This week I felt prompted to leave my linear study of Conference to focus on the sermon by Thomas S. Monson Be Strong and of a Good Courage. As I studied, I understood why this one was important for me exactly now. Because these reasons are so sacred and tender, I won't publish them in a public forum. Suffice it to say, God is watching over me personally. All quotes are from this sermon unless otherwise noted.
“While my breath is in me,...I will not remove mine integrity from me,” Job 27:3, 5.
"We live in a world where moral values have, in great measure, been tossed aside, where sin is flagrantly on display, and where temptations to stray from the strait and narrow path surround us. We are faced with persistent pressures and insidious influences tearing down what is decent and attempting to substitute the shallow philosophies and practices of a secular society...courage is needed...to say no when we should...to say yes when that is appropriate...to do the right thing because it is right. Inasmuch as the trend in society today is rapidly moving away from the values and principles the Lord has given us, we will almost certainly be called upon to defend that which we believe...We can help ourselves in our desire to do what is right if we put ourselves in places and participate in activities where our thoughts are influenced for good and where the Spirit of the Lord will be comfortable...He who stands steadfastly for that which is right must risk becoming at times disapproved and unpopular...It is impossible to stand upright when one plants his roots in the shifting sands of popular opinion and approval."

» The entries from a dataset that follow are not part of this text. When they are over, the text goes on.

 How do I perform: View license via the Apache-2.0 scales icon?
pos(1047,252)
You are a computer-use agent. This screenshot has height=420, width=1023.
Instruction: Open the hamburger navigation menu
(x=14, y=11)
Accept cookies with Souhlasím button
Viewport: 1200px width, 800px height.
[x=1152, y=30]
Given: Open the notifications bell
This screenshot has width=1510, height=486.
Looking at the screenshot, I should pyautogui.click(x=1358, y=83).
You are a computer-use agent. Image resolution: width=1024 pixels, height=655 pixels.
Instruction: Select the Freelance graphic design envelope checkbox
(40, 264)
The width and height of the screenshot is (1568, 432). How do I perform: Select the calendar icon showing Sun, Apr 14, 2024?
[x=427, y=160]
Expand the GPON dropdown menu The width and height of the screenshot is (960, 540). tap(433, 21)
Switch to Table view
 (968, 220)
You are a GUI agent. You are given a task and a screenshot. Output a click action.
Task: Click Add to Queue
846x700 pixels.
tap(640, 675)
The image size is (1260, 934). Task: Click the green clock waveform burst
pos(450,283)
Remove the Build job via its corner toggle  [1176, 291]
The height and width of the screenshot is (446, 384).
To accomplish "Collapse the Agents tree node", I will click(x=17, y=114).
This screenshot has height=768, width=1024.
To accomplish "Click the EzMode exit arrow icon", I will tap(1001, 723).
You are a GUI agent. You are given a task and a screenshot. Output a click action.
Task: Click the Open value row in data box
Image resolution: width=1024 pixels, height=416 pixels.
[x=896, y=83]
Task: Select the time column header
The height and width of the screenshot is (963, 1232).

"Be the same person you are in the dark that you are in the light,” Jabari Parker.
While most Christians stand steadfast in the big things, sometimes not standing for truth and right are justified. Nobody needs to be obnoxious, however, followers of Christ are called to tactfully and charitably defend the kingdom of God. Animosity and contention will never, ever convert others toward the values and principles the Lord has given but instead encourages the opposite point of view. Clarity, logic, and articulateness allow clear discourse. With gentleness we need to watch, to pay attention for those times when we can be peacemakers, when we can be examples, when we can be in the right place, and when we can say the right thin.
"When anger is in control, you get unintended consequences," Jeanne DuPrau. To that I add, when thoughtfulness is in control, the consequences can be wonderful. No, we shouldn't acquiesce to sinfulness, but we should learn to engage in articulate, unperturbed dialog without getting angry. When people feel they are heard, they are more likely to listen and agree.
Recently, a close relative did just that. She saw a problem of moral duty that needed to be addressed on her side of the family. Instead of emotionally 'dealing with' the problem, she stepped back. To breed clarity and calm, she wrote down her observations and concerns and waited over night to allow emotions to settle. Addressing the problem with the proper person, my relative didn't allow herself to become ruffled even when the other person was overly emotional and blaming. Listening and then re-presenting the issues at hand, she was able to make a little headway. When the other person called back, the issue was worked out and resolved. Yes, it was emotionally draining to listen to the rantings of the other party in the proper frame of mind without returning tit for tat. In the end, the damage was less than it could have been if she had gone in with guns blazing. My relative was disapproved and unpopular for a short time, when she chose to do the right thing because it was right. This courage to do right, to preserve her integrity, empowered her in this situation.